The basic hardware and software architecture revolved around a 3-bit instruction code and 12-bit address code inherited from the preliminary design. Various tricks were employed to expand the instruction set and expand the address space. The Apollo-11 version (called Block-II) had 34 distinct instructions available including the interpreted instructions. The memory (data storage) was expanded to 2 kilowords of re-writable random access memory (RAM), and 36 kilowords of fixed read-only memory (ROM). The RAM was implemented with conventional core memory and the ROM was implemented with what was known as core rope memory. Both memories are based on magnetic technology and magnetic cores but they could not be more different in operation.

Magnetic Core Memory

Magnetic Core Memory[15] was the predominant form of random-access memory for computers for about 20 years between about 1955 and 1975. Information is stored by virtue of whether magnetization (magnetic flux) is circulating clockwise or counter-clockwise round a small ferrite core. A key enabler for the technology was the invention in 1951 of coincident-current addressing by Jay Forrester[16] a very prolific American computer engineer and inventor at Massachusetts Institute of Technology (MIT). Forrester also created computer architectures for dealing with the destructive readout that was an unfortunate inherent feature of the technology[17].

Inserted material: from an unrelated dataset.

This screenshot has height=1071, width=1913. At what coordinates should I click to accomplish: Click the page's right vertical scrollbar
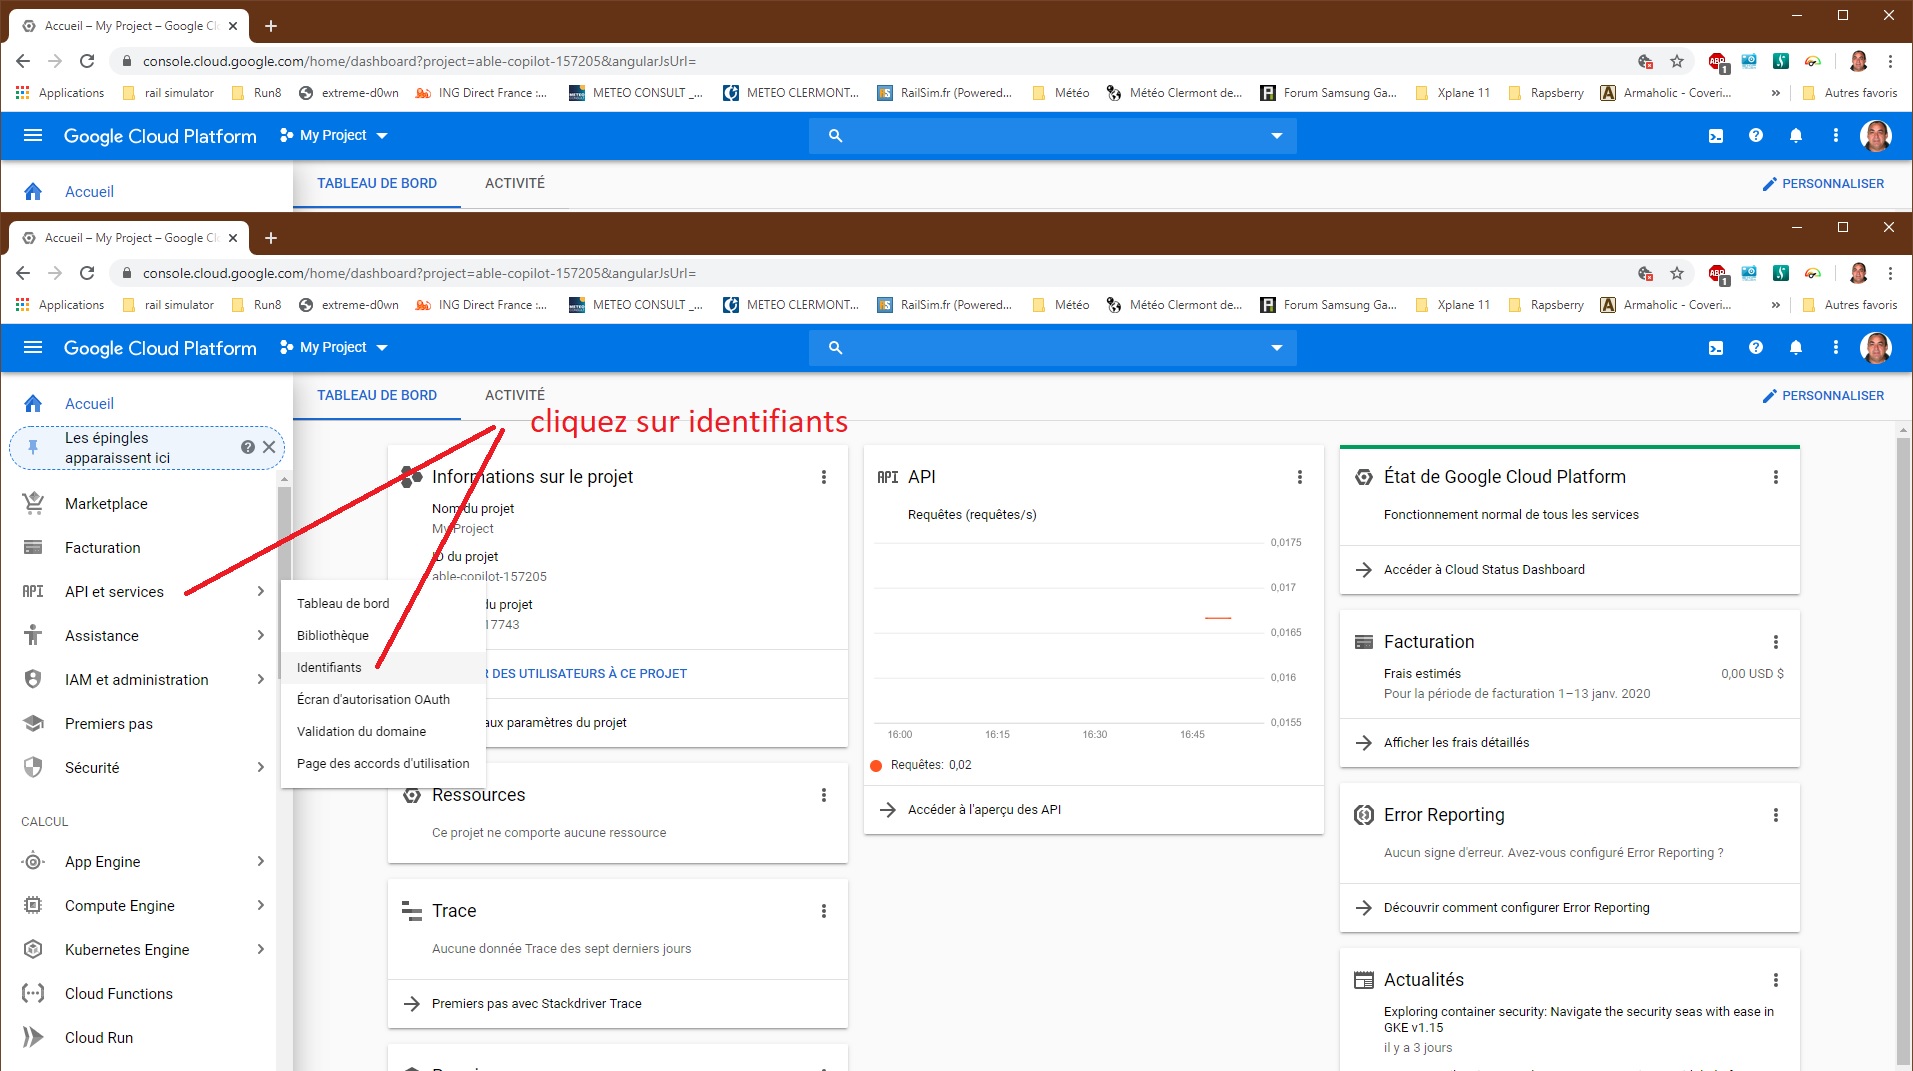tap(1903, 750)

Magnetic core memory was formed from an array of ferrite cores (tiny magnetic toroids or doughnuts) threaded by copper wires. The ‘easy’ (low-energy) states are for the magnetic flux to flow in a circle around the core. Passing enough current through the wire in one direction or the other direction would cause the magnetization to settle in the clockwise or counter-clockwise direction thus writing a ‘0’ or ‘1’. Magnetization is difficult to sense electrically, but changes in magnetization are easy to sense since the changes produce small voltage pulses or spikes (Faraday’s law). The readout strategy was to write or set the core to ‘1’ and then check (on a separate ‘sense’ wire) whether or not a voltage pulse had occurred. If there was no pulse then the initial state of the core must have already been set (written) to ‘1’. If there was a pulse, the magnetization direction must have flipped, so the initial state of the core must have been written to ‘0’. Of course the end result after reading was that all the cores ended up set to ‘one’ and the original information was destroyed.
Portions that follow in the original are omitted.